Although I am very happy you have made it to 28 weeks (and beyond) I definitely agree that more is better. I hope your babies get comfy becaue they are in for the long haul!
It would definitely be FAR better for your little ones to make it as far along as possible, of course. I think others are getting so happy that you’re at 28 weeks because they don’t think about the realities. They just hear that at 28 weeks, the babies have good chances of surviving. They don’t think about the risks to them being born so very early. Survival is a good first milestone. Now let’s go for really, really healthy.I just wish the contractions would stop for you. They’re scary as hell, and especially when they keep going through medications. I keep hoping and praying those babies will stay in there as long as possible.
The annoyance of that conversation totally comes through. Issues about 28 weeks aside, not only are people not identifying themselves when they call, they are now only stating a NUMBER?I don’t understand why anyone would think delivering at 28 weeks would be OKAY. It’s more of an after-the-fact thing, that if someone IS delivering very early, well, the chances are good after the milestone of 28 weeks — good, but not close to 100%, and after a lot of special medical attention.I hope it’s okay to have congratulated you on 28 weeks, not as having reached a finish line, but as having made it another week, just as you made it to 27 before and, we hope, to 29 next week.Happy 198th post! It’s nice to count weeks and posts whether they are generally considered milestones or not. I hope you and your uterus have a restful Shabbat!
I don’t blame you for being frustrated. You are right – 28 weeks is a huge milestone, but it was never the goal. I know how little the 28 weekers were when my boys were in the NICU and I don’t wish that on anyone. 34 weeks (well in my case, 33 weeks and a couple of days) is hard enough because they still had to learn to suck and things like that. Keep doing what you are doing and remember you have a lot of people out here pulling for you!
You’ll make it, I have faith! Just remind these people that if the babies are born early, they won’t get to come home until they are satisfied with their health and weight. Why would someone think it is ok to deliver early while they end up in the hospital for a month?
I hear your frustration Karen. In all likelihood, the people who think it is okay to deliver at 28 weeks have probably never seen what a 2 pound baby looks like. But I also believe, that their intentions are most likely honorable and they don’t mean any offense by the comments.I am really bummed to hear the you are having so many side effects from the terbutaline and that your contractions aren’t slowing down. It certainly sounds like you are in good hands with your drs. I am sending you positive thoughts and wishes towards 34 weeks.
I am relieved that you hit the milestone, but know how much further you want to and need to be.
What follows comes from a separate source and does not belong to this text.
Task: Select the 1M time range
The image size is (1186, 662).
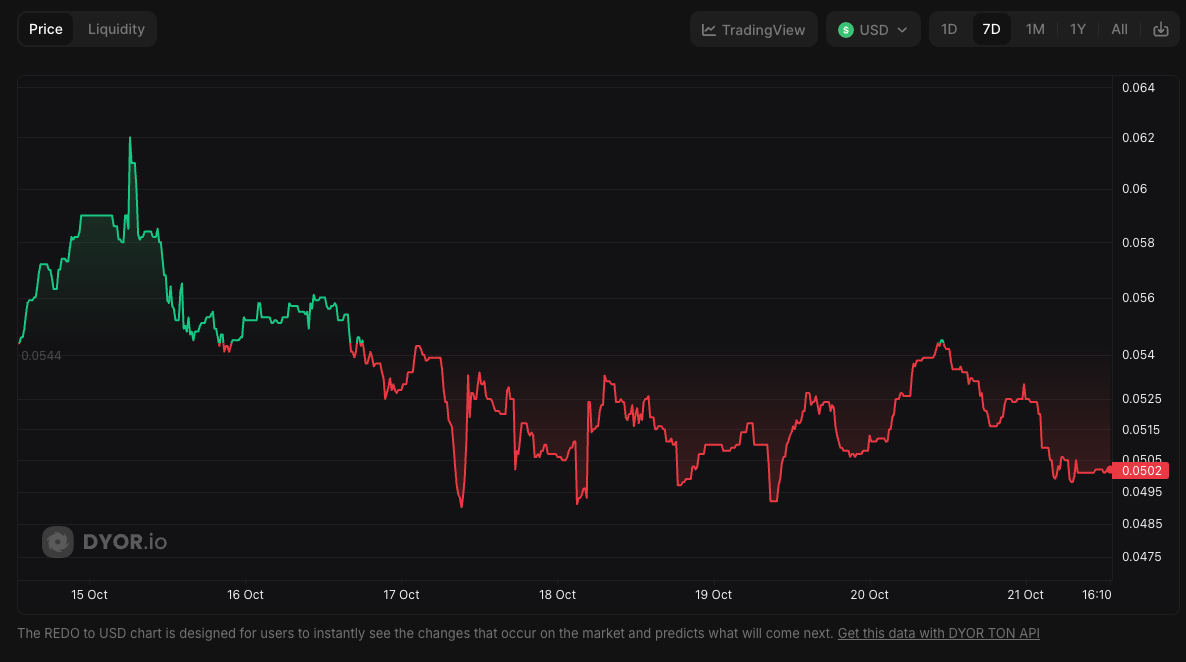Action: (1035, 29)
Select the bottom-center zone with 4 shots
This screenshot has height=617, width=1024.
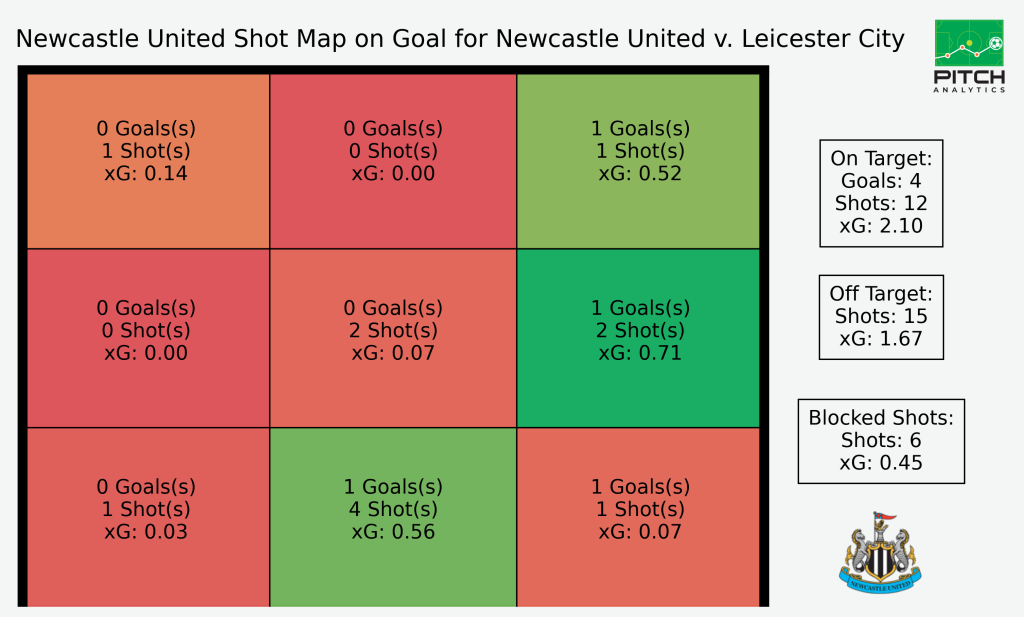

It has to be overwhelming, I am sure.Good luck with the meds this weekend, keep me posted.
I think what some people mean is “at least now you don’t have to worry as much about losing them all” (G-d forbid)28 weeks is a great milestone. For me 26 weeks was when I allowed myself to start thinking of the thing inside me as a baby and not just a fetus.of course, it only actually made sense to me that it (she) was a baby when they put her on me.